Listed records.

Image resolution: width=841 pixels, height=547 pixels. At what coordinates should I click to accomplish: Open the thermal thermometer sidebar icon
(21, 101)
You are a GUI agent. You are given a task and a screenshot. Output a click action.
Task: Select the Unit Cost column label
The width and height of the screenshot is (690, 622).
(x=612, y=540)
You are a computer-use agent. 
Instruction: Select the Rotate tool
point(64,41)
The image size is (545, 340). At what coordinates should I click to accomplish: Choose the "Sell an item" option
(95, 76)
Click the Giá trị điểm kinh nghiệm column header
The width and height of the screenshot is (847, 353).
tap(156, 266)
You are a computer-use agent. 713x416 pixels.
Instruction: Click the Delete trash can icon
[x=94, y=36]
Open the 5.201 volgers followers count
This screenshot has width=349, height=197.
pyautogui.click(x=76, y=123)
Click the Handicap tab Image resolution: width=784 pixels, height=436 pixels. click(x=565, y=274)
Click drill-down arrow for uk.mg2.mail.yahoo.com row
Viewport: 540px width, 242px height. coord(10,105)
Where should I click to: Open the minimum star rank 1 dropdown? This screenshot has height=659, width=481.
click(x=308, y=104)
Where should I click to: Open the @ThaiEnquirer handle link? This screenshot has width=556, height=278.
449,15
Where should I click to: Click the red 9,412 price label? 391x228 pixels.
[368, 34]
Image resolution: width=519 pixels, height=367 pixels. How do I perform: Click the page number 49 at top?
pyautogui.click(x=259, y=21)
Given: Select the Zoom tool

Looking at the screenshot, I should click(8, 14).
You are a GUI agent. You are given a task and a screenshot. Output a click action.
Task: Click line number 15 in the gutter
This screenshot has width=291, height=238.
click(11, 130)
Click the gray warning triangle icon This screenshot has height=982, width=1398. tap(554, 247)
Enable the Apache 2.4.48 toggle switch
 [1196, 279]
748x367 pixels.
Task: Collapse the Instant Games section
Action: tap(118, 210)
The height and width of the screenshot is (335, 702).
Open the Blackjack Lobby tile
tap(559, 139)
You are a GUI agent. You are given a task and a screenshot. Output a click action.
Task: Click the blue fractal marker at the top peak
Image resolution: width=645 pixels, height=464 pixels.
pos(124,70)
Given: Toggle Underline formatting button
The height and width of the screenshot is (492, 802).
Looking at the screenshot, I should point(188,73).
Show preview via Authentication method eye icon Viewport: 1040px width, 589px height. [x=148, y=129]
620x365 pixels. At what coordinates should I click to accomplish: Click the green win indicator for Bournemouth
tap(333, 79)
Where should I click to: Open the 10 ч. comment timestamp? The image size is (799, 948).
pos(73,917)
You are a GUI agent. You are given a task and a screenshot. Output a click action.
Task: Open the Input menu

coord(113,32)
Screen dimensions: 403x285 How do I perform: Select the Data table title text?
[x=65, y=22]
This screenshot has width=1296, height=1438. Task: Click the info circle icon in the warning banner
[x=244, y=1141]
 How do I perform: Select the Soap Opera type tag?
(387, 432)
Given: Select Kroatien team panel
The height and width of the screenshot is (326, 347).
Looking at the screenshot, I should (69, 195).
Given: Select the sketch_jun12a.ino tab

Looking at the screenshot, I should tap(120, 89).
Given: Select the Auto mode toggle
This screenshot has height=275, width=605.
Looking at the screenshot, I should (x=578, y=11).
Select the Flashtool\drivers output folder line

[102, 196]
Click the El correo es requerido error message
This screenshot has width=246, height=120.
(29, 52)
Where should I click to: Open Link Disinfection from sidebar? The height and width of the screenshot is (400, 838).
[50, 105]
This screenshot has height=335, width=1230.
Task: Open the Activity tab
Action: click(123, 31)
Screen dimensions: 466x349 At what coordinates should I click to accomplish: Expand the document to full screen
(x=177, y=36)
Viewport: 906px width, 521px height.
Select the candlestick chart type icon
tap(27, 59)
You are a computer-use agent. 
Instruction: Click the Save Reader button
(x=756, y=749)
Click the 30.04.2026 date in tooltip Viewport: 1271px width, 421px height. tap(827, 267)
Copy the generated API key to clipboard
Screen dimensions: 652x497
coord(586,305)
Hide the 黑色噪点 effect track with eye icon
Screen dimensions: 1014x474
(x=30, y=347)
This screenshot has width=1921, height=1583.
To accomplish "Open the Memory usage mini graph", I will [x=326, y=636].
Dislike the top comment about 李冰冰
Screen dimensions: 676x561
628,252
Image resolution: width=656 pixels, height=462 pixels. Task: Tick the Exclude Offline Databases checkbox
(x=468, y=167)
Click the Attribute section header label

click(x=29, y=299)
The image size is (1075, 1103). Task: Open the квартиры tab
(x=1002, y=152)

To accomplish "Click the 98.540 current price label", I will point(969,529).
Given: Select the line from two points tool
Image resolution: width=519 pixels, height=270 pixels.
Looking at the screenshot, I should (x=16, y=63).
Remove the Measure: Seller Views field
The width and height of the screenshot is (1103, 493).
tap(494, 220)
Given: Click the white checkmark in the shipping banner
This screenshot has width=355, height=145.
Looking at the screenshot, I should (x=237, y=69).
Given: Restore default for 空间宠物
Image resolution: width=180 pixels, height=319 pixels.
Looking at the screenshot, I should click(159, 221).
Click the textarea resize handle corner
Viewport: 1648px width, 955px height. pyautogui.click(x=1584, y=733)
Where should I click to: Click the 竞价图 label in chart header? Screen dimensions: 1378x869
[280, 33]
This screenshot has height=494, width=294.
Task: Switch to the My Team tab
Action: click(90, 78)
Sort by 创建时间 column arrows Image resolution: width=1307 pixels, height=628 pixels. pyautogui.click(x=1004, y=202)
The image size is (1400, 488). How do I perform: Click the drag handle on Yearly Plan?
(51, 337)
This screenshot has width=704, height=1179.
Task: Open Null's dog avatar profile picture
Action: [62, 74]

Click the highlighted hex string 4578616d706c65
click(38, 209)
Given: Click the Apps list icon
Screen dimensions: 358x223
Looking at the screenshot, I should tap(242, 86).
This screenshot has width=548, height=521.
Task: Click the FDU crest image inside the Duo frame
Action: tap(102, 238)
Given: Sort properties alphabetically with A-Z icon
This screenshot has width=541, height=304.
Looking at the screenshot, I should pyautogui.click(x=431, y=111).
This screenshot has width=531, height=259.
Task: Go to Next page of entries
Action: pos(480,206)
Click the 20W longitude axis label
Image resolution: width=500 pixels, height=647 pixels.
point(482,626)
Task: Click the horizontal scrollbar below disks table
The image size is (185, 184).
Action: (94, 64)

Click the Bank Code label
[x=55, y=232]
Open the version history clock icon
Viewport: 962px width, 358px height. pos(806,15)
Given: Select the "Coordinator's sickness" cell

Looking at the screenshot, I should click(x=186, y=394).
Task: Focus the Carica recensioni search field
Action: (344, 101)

Exercise instructions. Would it be possible to reproduce all the entries exactly as they appear above?

Output.
Image resolution: width=841 pixels, height=547 pixels. At what coordinates should I click to accomplish: Open the thermal thermometer sidebar icon
(21, 101)
You are a GUI agent. You are given a task and a screenshot. Output a click action.
Task: Select the Unit Cost column label
The width and height of the screenshot is (690, 622).
(x=612, y=540)
You are a computer-use agent. 
Instruction: Select the Rotate tool
point(64,41)
The image size is (545, 340). At what coordinates should I click to accomplish: Choose the "Sell an item" option
(95, 76)
Click the Giá trị điểm kinh nghiệm column header
The width and height of the screenshot is (847, 353).
tap(156, 266)
You are a computer-use agent. 713x416 pixels.
Instruction: Click the Delete trash can icon
[x=94, y=36]
Open the 5.201 volgers followers count
This screenshot has width=349, height=197.
pyautogui.click(x=76, y=123)
Click the Handicap tab Image resolution: width=784 pixels, height=436 pixels. click(x=565, y=274)
Click drill-down arrow for uk.mg2.mail.yahoo.com row
Viewport: 540px width, 242px height. coord(10,105)
Where should I click to: Open the minimum star rank 1 dropdown? This screenshot has height=659, width=481.
click(x=308, y=104)
Where should I click to: Open the @ThaiEnquirer handle link? This screenshot has width=556, height=278.
449,15
Where should I click to: Click the red 9,412 price label? 391x228 pixels.
[368, 34]
Image resolution: width=519 pixels, height=367 pixels. How do I perform: Click the page number 49 at top?
pyautogui.click(x=259, y=21)
Given: Select the Zoom tool

Looking at the screenshot, I should click(8, 14).
You are a GUI agent. You are given a task and a screenshot. Output a click action.
Task: Click line number 15 in the gutter
This screenshot has width=291, height=238.
click(11, 130)
Click the gray warning triangle icon This screenshot has height=982, width=1398. tap(554, 247)
Enable the Apache 2.4.48 toggle switch
 [1196, 279]
748x367 pixels.
Task: Collapse the Instant Games section
Action: tap(118, 210)
The height and width of the screenshot is (335, 702).
Open the Blackjack Lobby tile
tap(559, 139)
You are a GUI agent. You are given a task and a screenshot. Output a click action.
Task: Click the blue fractal marker at the top peak
Image resolution: width=645 pixels, height=464 pixels.
pos(124,70)
Given: Toggle Underline formatting button
The height and width of the screenshot is (492, 802).
Looking at the screenshot, I should point(188,73).
Show preview via Authentication method eye icon Viewport: 1040px width, 589px height. [x=148, y=129]
620x365 pixels. At what coordinates should I click to accomplish: Click the green win indicator for Bournemouth
tap(333, 79)
Where should I click to: Open the 10 ч. comment timestamp? The image size is (799, 948).
pos(73,917)
You are a GUI agent. You are given a task and a screenshot. Output a click action.
Task: Open the Input menu

coord(113,32)
Screen dimensions: 403x285 How do I perform: Select the Data table title text?
[x=65, y=22]
This screenshot has width=1296, height=1438. Task: Click the info circle icon in the warning banner
[x=244, y=1141]
 How do I perform: Select the Soap Opera type tag?
(387, 432)
Given: Select Kroatien team panel
The height and width of the screenshot is (326, 347).
Looking at the screenshot, I should (69, 195).
Given: Select the sketch_jun12a.ino tab

Looking at the screenshot, I should tap(120, 89).
Given: Select the Auto mode toggle
This screenshot has height=275, width=605.
Looking at the screenshot, I should (x=578, y=11).
Select the Flashtool\drivers output folder line

[102, 196]
Click the El correo es requerido error message
This screenshot has width=246, height=120.
(29, 52)
Where should I click to: Open Link Disinfection from sidebar? The height and width of the screenshot is (400, 838).
[50, 105]
This screenshot has height=335, width=1230.
Task: Open the Activity tab
Action: click(123, 31)
Screen dimensions: 466x349 At what coordinates should I click to accomplish: Expand the document to full screen
(x=177, y=36)
Viewport: 906px width, 521px height.
Select the candlestick chart type icon
tap(27, 59)
You are a computer-use agent. 
Instruction: Click the Save Reader button
(x=756, y=749)
Click the 30.04.2026 date in tooltip Viewport: 1271px width, 421px height. tap(827, 267)
Copy the generated API key to clipboard
Screen dimensions: 652x497
coord(586,305)
Hide the 黑色噪点 effect track with eye icon
Screen dimensions: 1014x474
(x=30, y=347)
This screenshot has width=1921, height=1583.
To accomplish "Open the Memory usage mini graph", I will [x=326, y=636].
Dislike the top comment about 李冰冰
Screen dimensions: 676x561
628,252
Image resolution: width=656 pixels, height=462 pixels. Task: Tick the Exclude Offline Databases checkbox
(x=468, y=167)
Click the Attribute section header label

click(x=29, y=299)
The image size is (1075, 1103). Task: Open the квартиры tab
(x=1002, y=152)

To accomplish "Click the 98.540 current price label", I will point(969,529).
Given: Select the line from two points tool
Image resolution: width=519 pixels, height=270 pixels.
Looking at the screenshot, I should (x=16, y=63).
Remove the Measure: Seller Views field
The width and height of the screenshot is (1103, 493).
tap(494, 220)
Given: Click the white checkmark in the shipping banner
This screenshot has width=355, height=145.
Looking at the screenshot, I should (x=237, y=69).
Given: Restore default for 空间宠物
Image resolution: width=180 pixels, height=319 pixels.
Looking at the screenshot, I should click(159, 221).
Click the textarea resize handle corner
Viewport: 1648px width, 955px height. pyautogui.click(x=1584, y=733)
Where should I click to: Click the 竞价图 label in chart header? Screen dimensions: 1378x869
[280, 33]
This screenshot has height=494, width=294.
Task: Switch to the My Team tab
Action: click(90, 78)
Sort by 创建时间 column arrows Image resolution: width=1307 pixels, height=628 pixels. pyautogui.click(x=1004, y=202)
The image size is (1400, 488). How do I perform: Click the drag handle on Yearly Plan?
(51, 337)
This screenshot has width=704, height=1179.
Task: Open Null's dog avatar profile picture
Action: [62, 74]

Click the highlighted hex string 4578616d706c65
click(38, 209)
Given: Click the Apps list icon
Screen dimensions: 358x223
Looking at the screenshot, I should tap(242, 86).
This screenshot has width=548, height=521.
Task: Click the FDU crest image inside the Duo frame
Action: tap(102, 238)
Given: Sort properties alphabetically with A-Z icon
This screenshot has width=541, height=304.
Looking at the screenshot, I should pyautogui.click(x=431, y=111).
This screenshot has width=531, height=259.
Task: Go to Next page of entries
Action: pos(480,206)
Click the 20W longitude axis label
Image resolution: width=500 pixels, height=647 pixels.
point(482,626)
Task: Click the horizontal scrollbar below disks table
The image size is (185, 184).
Action: (94, 64)

Click the Bank Code label
[x=55, y=232]
Open the version history clock icon
Viewport: 962px width, 358px height. pos(806,15)
Given: Select the "Coordinator's sickness" cell

Looking at the screenshot, I should click(x=186, y=394).
Task: Focus the Carica recensioni search field
Action: (344, 101)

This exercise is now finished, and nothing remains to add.